Your interpretation:

Note the first sentence of the last paragraph. He says he is against amnesty. Now note the second paragraph of the last paragraph. He proposes giving illegals a temporary worker card. He says he is against amnesty and then in the very next sentence he proposes it. To say his plan is NOT amnesty is bull.

If people come across the border illegally, they are illegal aliens. If they come across the border as part of a guest worker program, they are LEGAL aliens.

If you take someone who is illegally in the country, give them a temporarey worker card and call them legal, that is amnesty. If you don't allow people here illegally to apply for the guest worker program and only open it to people here legally or people applying from their home countries, then it's not amnesty.

Bush's original plan did provide amnesty for illegal aliens who had jobs here.

Kyl and Cornyn's plan is much better and almost there. Here's a good article on it.

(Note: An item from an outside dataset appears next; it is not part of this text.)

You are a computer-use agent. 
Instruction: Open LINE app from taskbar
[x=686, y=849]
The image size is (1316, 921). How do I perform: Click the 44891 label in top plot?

http://www.heritage.org/Research/HomelandDefense/em982.cfm

It's problem is that it would still allow some illegal aliens to apply as a guest worker, leave the country and then come back in under the program. It therefore still encourages illegal immigration to an extent and still provides amnesty to some.

People learn and refine their opinions on things.

When I first getting interested in illegal immigration, I was convinced that the issue couldn't be addressed without a plan that granted amnesty to some. As I learned more about the problem through reading and discussing it, my opinion changed.

I still thing that addressing illegal immigration without a plan that allows limited amnesty for people who would qualify to enter legally under the plan is going to be extremely difficult to implement. However, I now feel that we cannot afford a plan that grants such amnesty. We cannot afford to once again show people that undermining our immigration laws works.

The horrific sight of rounding up and deporting over 5% of the people in the US is going to be difficult to handle regardless of if we allow those with jobs who are self sufficient to stay. However, we cannot simply absorb all the illegal immigrants into our society. There are simply way too many that are not making a possitive contribution.

A temporary guest worker program also doesn't solve the problem of needing to deport people. It can be a path to citizenship for a few, but for the most it's a temporary work visa that will end, and we will be back at the same point we are now or worse.

I've surrendered my delusions that a guest worker program will do much to solve illegal immigration. It merely provides legal workers that will likely be needed only after real enforcement takes place. I believe such a program is necessary to protect our economy, but it doesn't need to be large enough to handle nearly the number of illegal immigrants we have in the country now.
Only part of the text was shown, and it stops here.